Silence, however, is a useful statement only if someone, somewhere, expects your voice to be loud. Silence in the 1990s seemed only to guarantee that I would be alone. And eventually it dawned on me that the despair I felt about the novel was less the result of my obsolescence than of my isolation. Depression presents itself as a realism regarding the rottenness of the world in general and the rottenness of your life in particular. But the realism is merely a mask for depression’s actual essence, which is an overwhelming estrangement from humanity. The more persuaded you are of your unique access to the rottenness, the more afraid you become of engaging with the world; and the less you engage with the world, the more perfidiously happy-faced the rest of humanity seems for continuing to engage with it.

Writers and readers have always been prone to this estrangement. Communion with the virtual community of print requires solitude, after all. But the estrangement becomes much more profound, urgent, and dangerous when that virtual community is no longer densely populated and heavily trafficked; when the saving continuity of literature itself is under electronic and academic assault; when your alienation becomes generic rather than individual, and the business pages seem to report on the world’s conspiracy to grandfather not only you but all your kind, and the price of silence seems no longer to be obscurity but outright oblivion.
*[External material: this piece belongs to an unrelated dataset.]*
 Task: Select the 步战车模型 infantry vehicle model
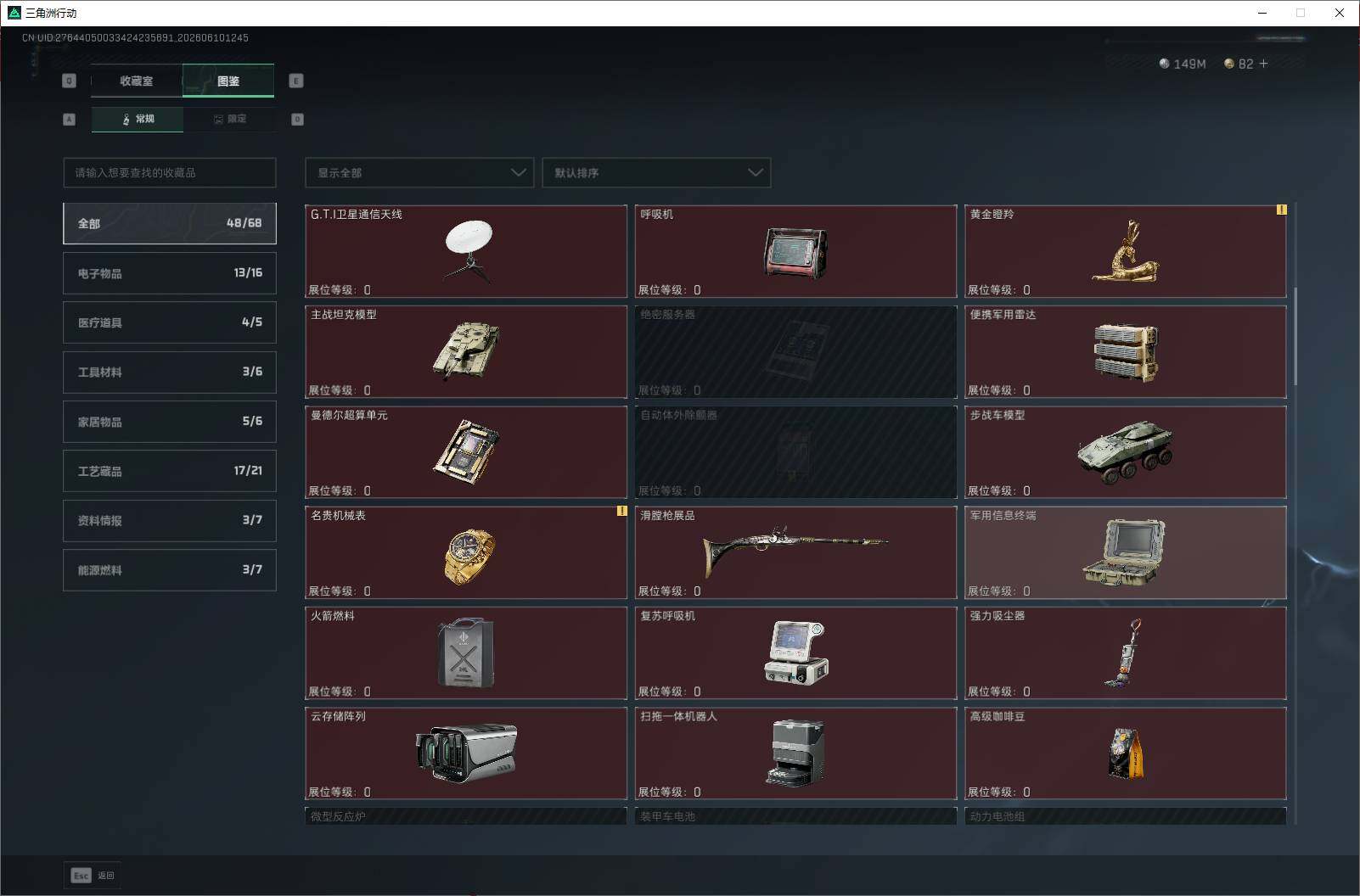(x=1125, y=452)
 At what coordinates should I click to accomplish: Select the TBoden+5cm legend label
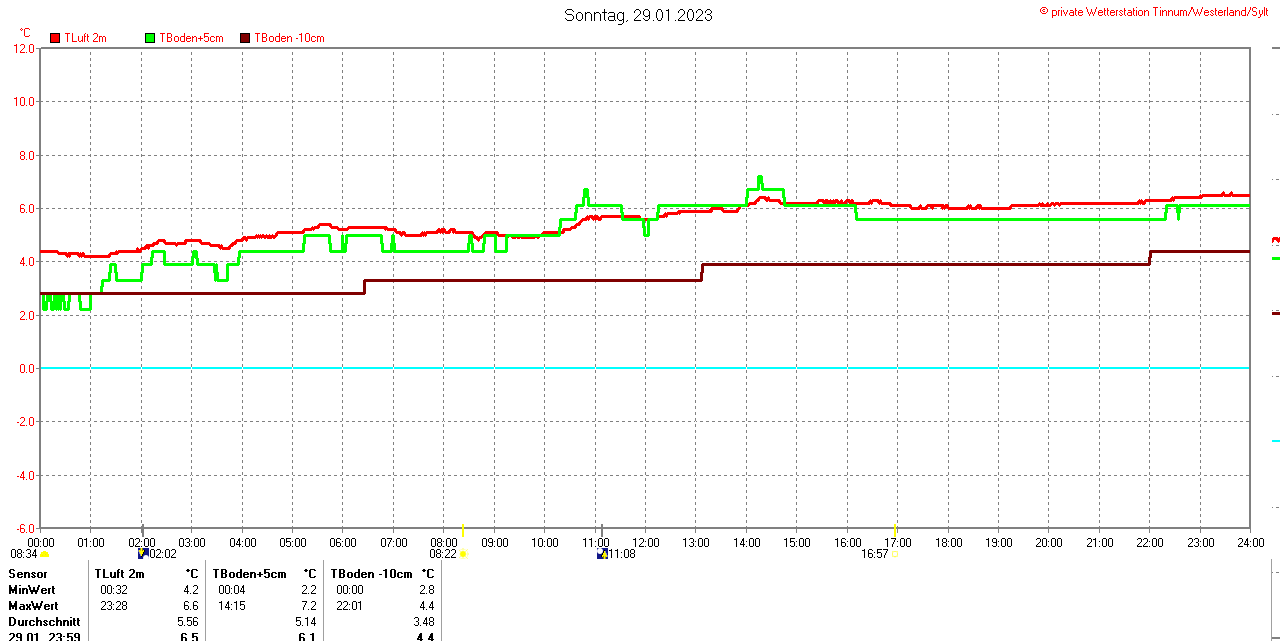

I recognize that a person writing confessionally for a national magazine may have less than triple-A credibility in asserting that genuine reclusiveness is simply not an option, either psychologically or financially, for writers born after Sputnik . It may be that I’ve become a gregarious traitor. But in belatedly following my books out of the house, doing some journalism and even hitting a few parties, I’ve felt less as if I’m introducing myself to the world than as if I’m introducing the world to myself. Once I stepped outside my bubble of despair I found that almost everyone I met shared many of my fears, and that other writers shared all of them.